◆ **Trecho fornecido**:

Discurso no Senado Federal

SEQUENCIA DE PRONUNCIAMENTOS A RESPEITO DO PROBLEMA DO DESEQUILIBRIO ECONOMICO-FINANCEIRO DA FEDERAÇÃO.

Autor
Josaphat Marinho (PFL - Partido da Frente Liberal/BA)
Nome completo: Josaphat Ramos Marinho
Casa
Senado Federal
Tipo
Discurso
Resumo por assunto
DESENVOLVIMENTO REGIONAL.:
  • SEQUENCIA DE PRONUNCIAMENTOS A RESPEITO DO PROBLEMA DO DESEQUILIBRIO ECONOMICO-FINANCEIRO DA FEDERAÇÃO.
Aparteantes
Antonio Carlos Magalhães, Humberto Lucena.
Publicação
Publicação no DSF de 06/07/1996 - Página 11568
Assunto
Outros > DESENVOLVIMENTO REGIONAL.
Indexação
  • ANALISE, AUSENCIA, PLANEJAMENTO, SOLUÇÃO, DESIGUALDADE REGIONAL, NECESSIDADE, DIVERSIDADE, TRATAMENTO, PROBLEMA, REGIÃO.
  • ANALISE, FALTA, COORDENAÇÃO, TRATAMENTO, CRISE, ESTADOS, ESPECIFICAÇÃO, JUDICIARIO, ESTADO DO RIO GRANDE DO SUL (RS), ESTADO DE ALAGOAS (AL), DIVIDA, ESTADO DE SÃO PAULO (SP), ELABORAÇÃO, PROGRAMA, REGIÃO NORDESTE, SITUAÇÃO, REDE VIARIA.

SR. JOSAPHAT MARINHO (PFL-BA. Pronuncia o seguinte discurso.) - Sr. Presidente, Srªs e Srs. Senadores, tenho tratado, desta tribuna e em artigos de imprensa, sobre o problema do desequilíbrio econômico-financeiro na Federação. Vários ilustres Srs. Senadores o têm feito em oportunidades diferentes.

Dados registrados
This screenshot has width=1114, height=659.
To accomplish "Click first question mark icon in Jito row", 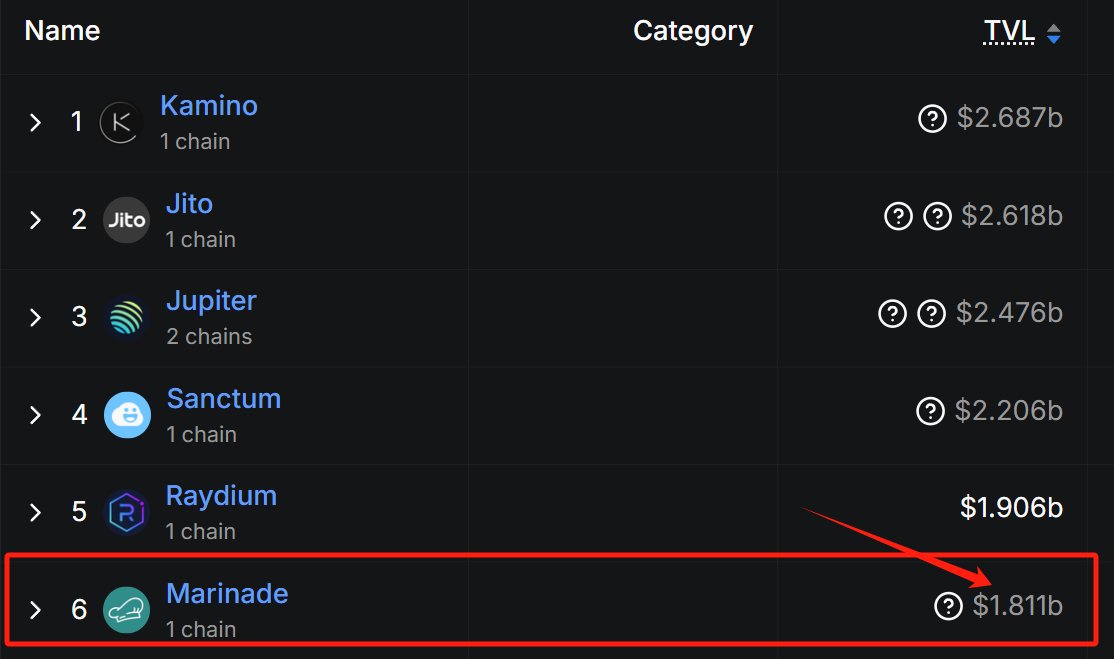I will tap(898, 216).
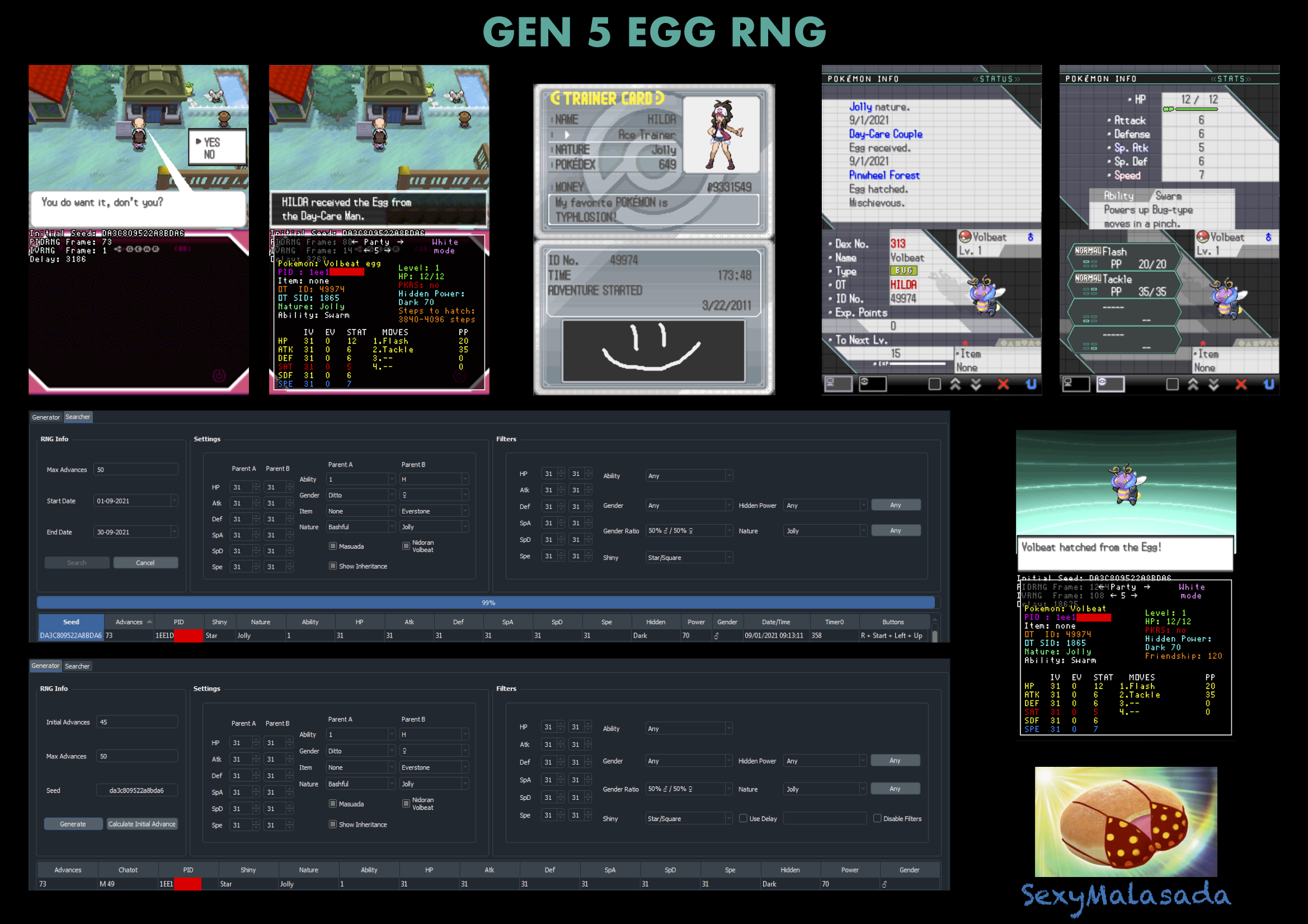Check the Disable Filters box
This screenshot has width=1308, height=924.
pos(877,819)
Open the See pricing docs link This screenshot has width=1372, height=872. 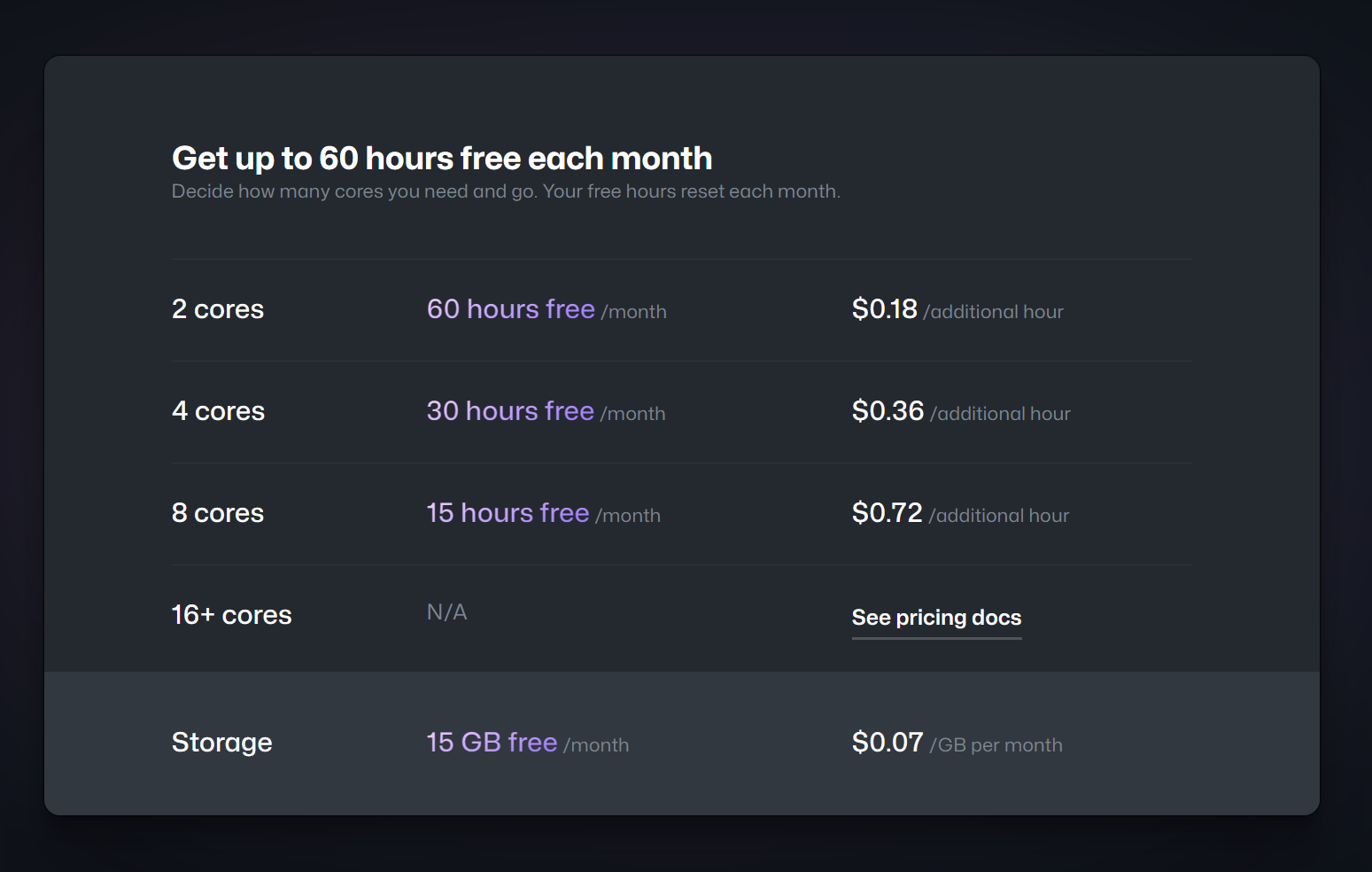(x=936, y=618)
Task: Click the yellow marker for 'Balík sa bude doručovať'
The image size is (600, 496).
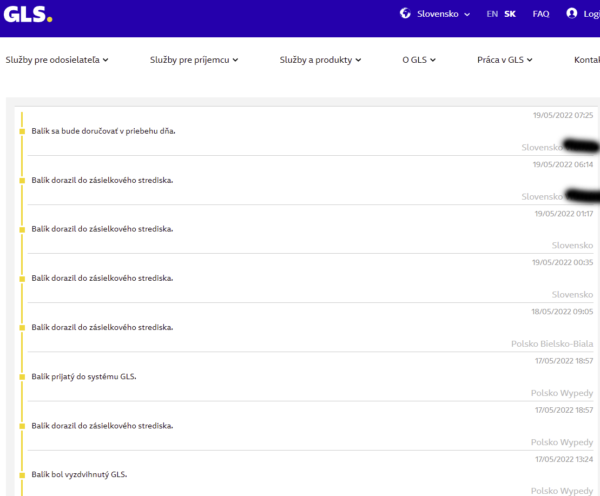Action: [x=22, y=131]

◆ **Lista de tarefas**:
**A.** Repita literalmente a passagem do trecho fornecido que vai de "SR. JOSAPHAT MARINHO" até "em oportunidades diferentes.".
**B.** Responda com base no trecho fornecido:
(i) A que partido e a que estado o autor está vinculado?
(ii) Quem são os aparteantes?
(iii) Em que data e em que página o discurso foi publicado no DSF?

◆ **Respostas escritas**:
**A.**
SR. JOSAPHAT MARINHO (PFL-BA. Pronuncia o seguinte discurso.) - Sr. Presidente, Srªs e Srs. Senadores, tenho tratado, desta tribuna e em artigos de imprensa, sobre o problema do desequilíbrio econômico-financeiro na Federação. Vários ilustres Srs. Senadores o têm feito em oportunidades diferentes.

**B.**
(i) PFL (Partido da Frente Liberal), Bahia (BA).
(ii) Antonio Carlos Magalhães e Humberto Lucena.
(iii) Em 06/07/1996, na página 11568.